In my view, it seems more probable to assume that Congress meant the federal courts to examine only the language of the relevant state statutes and generally accept the state statutory definitions of burglary. This does not mean that the courts would accept as burglary for purposes of section 924 whatever definition the state chooses to give it. As the Supreme Court has noted, when borrowing state law, "specific aberrant or hostile state rules do not provide appropriate standards for federal law." United States v. Little Lake Misere Land Co., 412 U.S. 580, 596, 93 S.Ct. 2389, 2398, 37 L.Ed.2d 187 (1973). Thus, for example, the fact that a state defined the offense of jaywalking as "burglary" would not satisfy the definition of burglary for purposes of section 924 if classifying such an offense as "burglary" was not Congress' intent. Where the state statute deviates sufficiently from what Congress intended the courts might be forced to state that no conviction under the statute would count for section 924(e)(1) enhancement purposes. As a practical matter, the likelihood of such event is remote, the majority's opinion to the contrary notwithstanding. In my view, none of the existing state statutory definitions of burglary fall into this category.

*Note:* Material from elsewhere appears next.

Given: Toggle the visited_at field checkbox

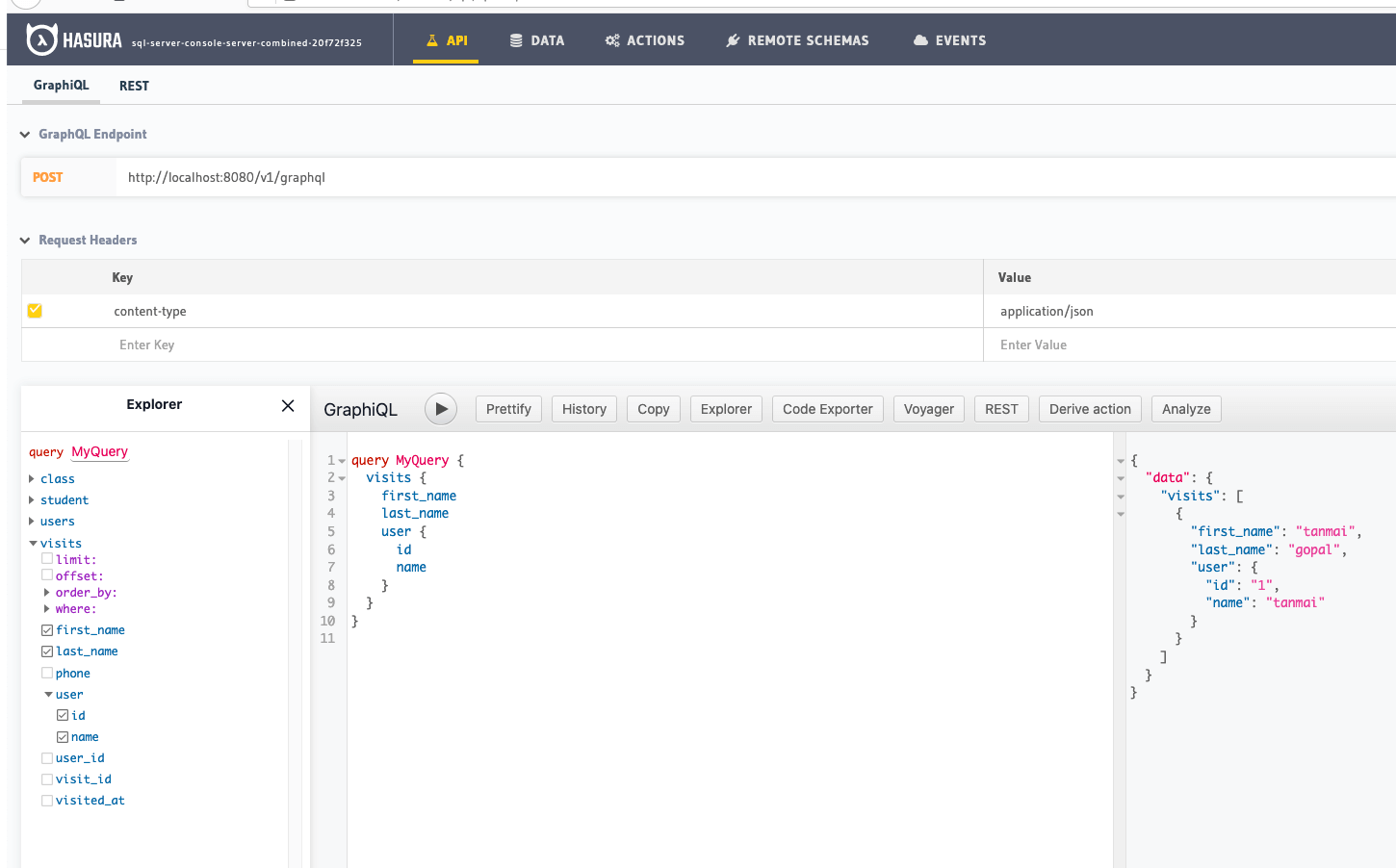Looking at the screenshot, I should pyautogui.click(x=47, y=801).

It is not at all surprising to me that California dignifies its citizen's car as highly as one's home. Indeed, in California one's car may indeed be more sacrosanct than one's dwelling. Congress could not possibly have meant to penalize the citizens of California for thinking that the contents of a locked car are entitled to as much protection from theft as the contents of an apartment.
For these reasons, I would affirm Judge Keller in his determination that the crime committed was a "burglary" and therefore a "violent felony" under the federal sentence enhancement statute.